**Task objective**. Word for word, restate the lines from the one containing "Edit topics with the pencil icon" through the last line of the material, and include no pictures.

**Record set**.
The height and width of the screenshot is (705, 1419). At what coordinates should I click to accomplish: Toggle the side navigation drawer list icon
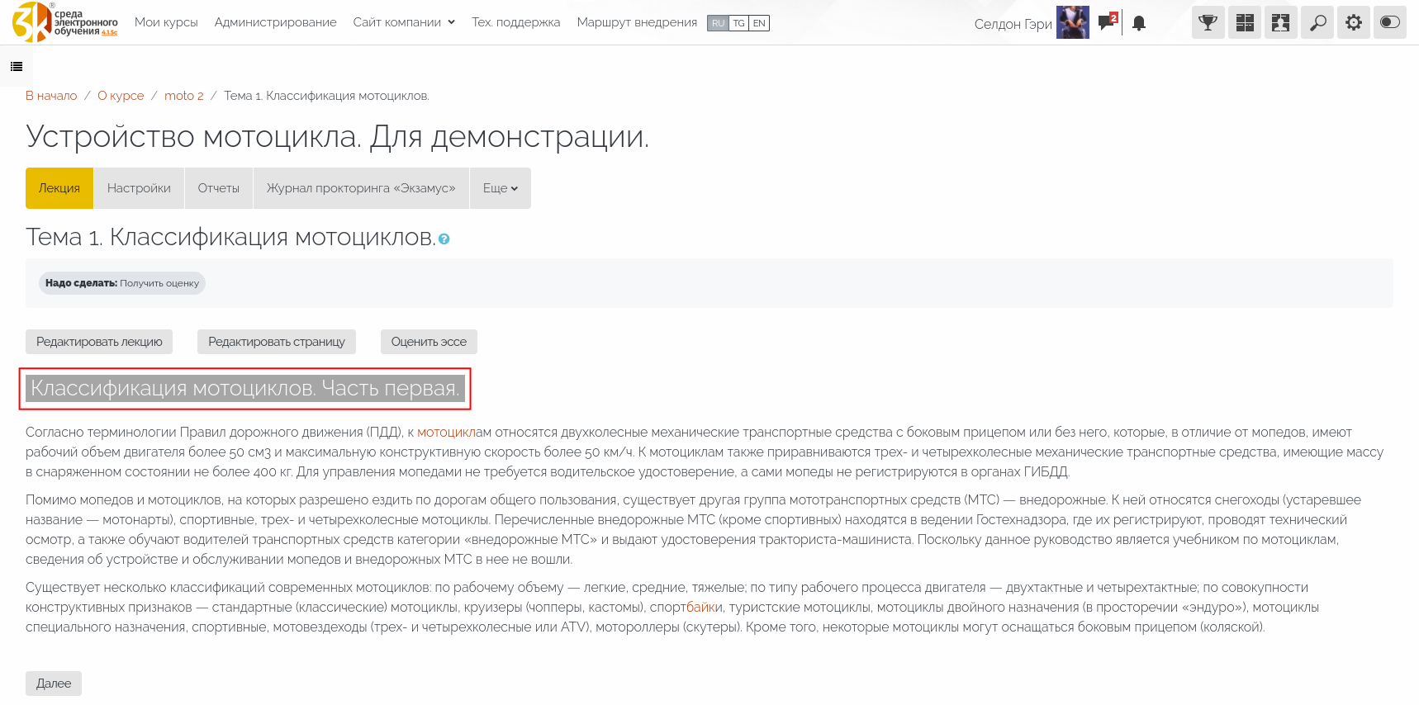point(17,67)
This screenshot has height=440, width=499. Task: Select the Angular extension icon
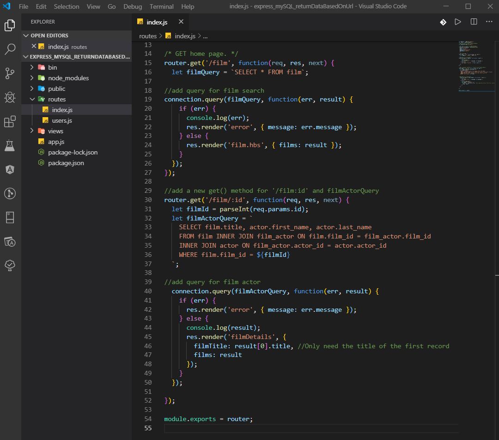(10, 170)
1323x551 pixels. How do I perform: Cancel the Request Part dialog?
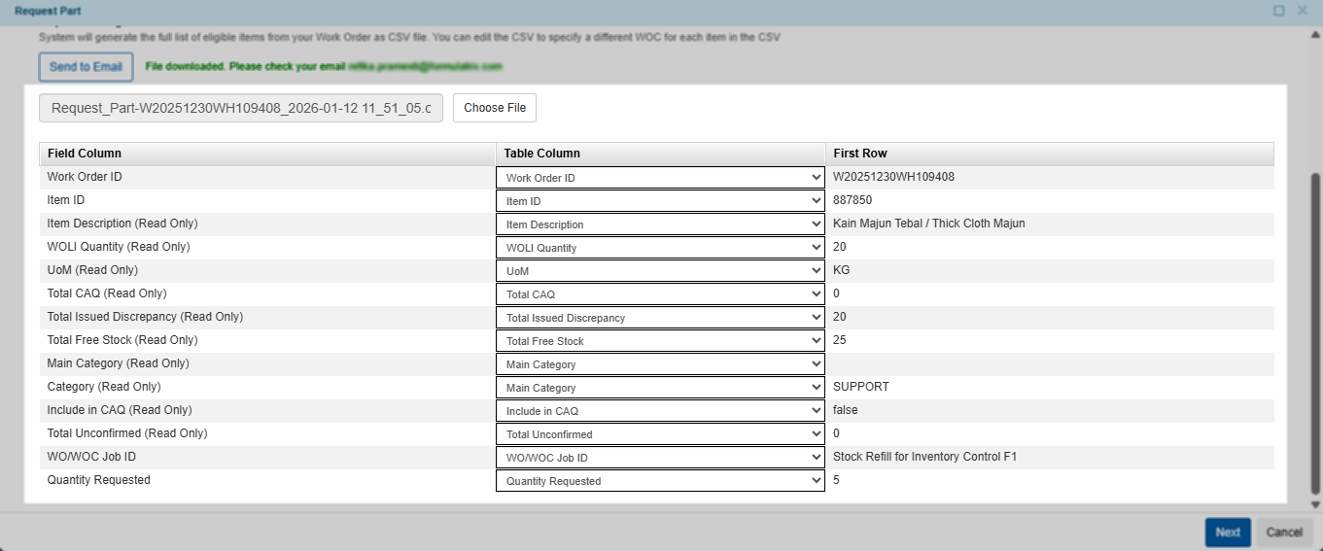pyautogui.click(x=1283, y=532)
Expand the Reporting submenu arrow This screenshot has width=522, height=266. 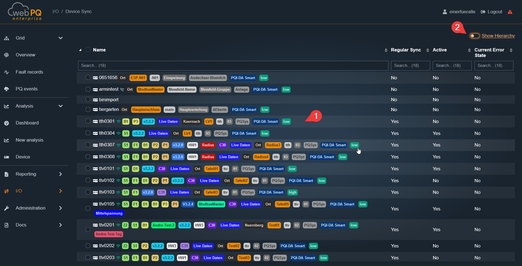(x=60, y=174)

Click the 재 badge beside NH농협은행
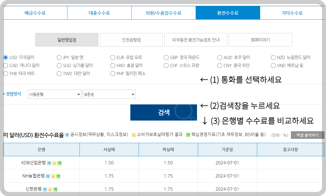pyautogui.click(x=47, y=176)
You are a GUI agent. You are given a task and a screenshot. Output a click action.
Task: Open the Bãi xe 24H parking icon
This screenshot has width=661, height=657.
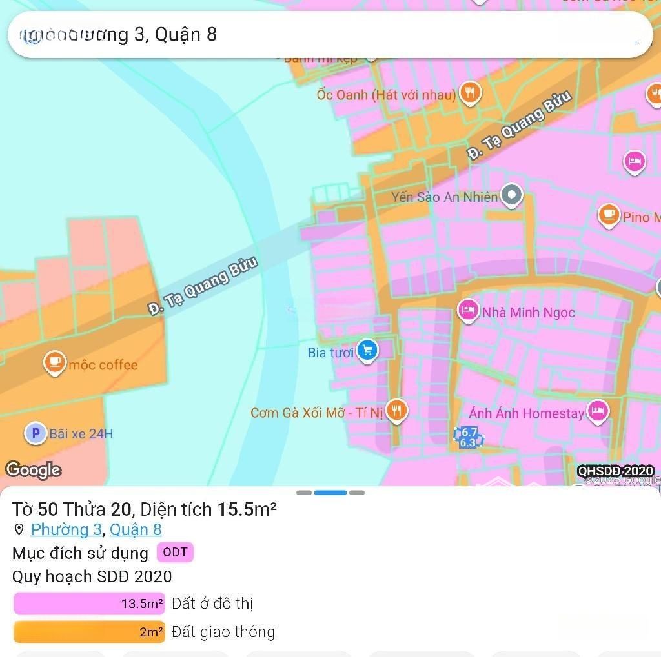(35, 433)
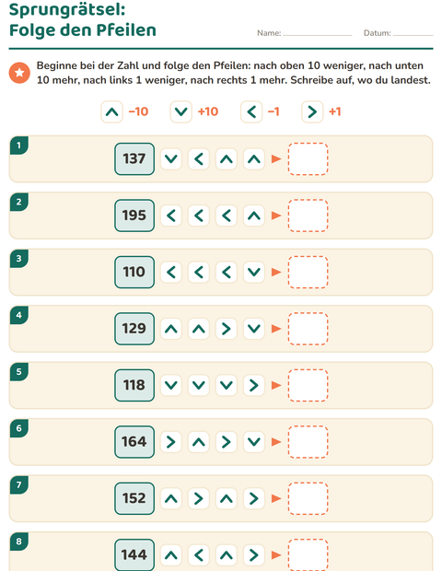Click the orange star icon beside the instructions

click(19, 73)
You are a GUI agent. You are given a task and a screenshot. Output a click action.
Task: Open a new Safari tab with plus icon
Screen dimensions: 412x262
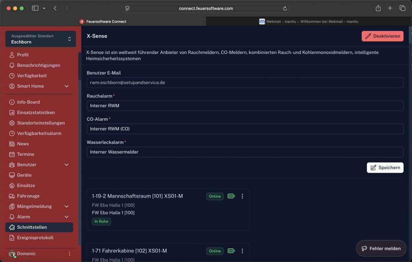coord(390,8)
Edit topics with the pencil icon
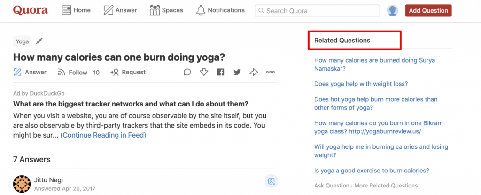481x195 pixels. point(39,41)
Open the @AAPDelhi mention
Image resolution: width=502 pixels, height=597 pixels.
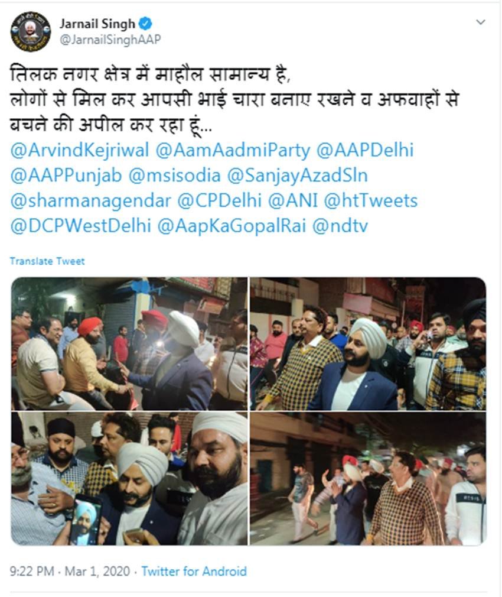click(x=365, y=150)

**Answer to this task**.
Edit topics with the pencil icon
481x195 pixels. point(39,41)
Open the @AAPDelhi mention
Image resolution: width=502 pixels, height=597 pixels.
click(x=365, y=150)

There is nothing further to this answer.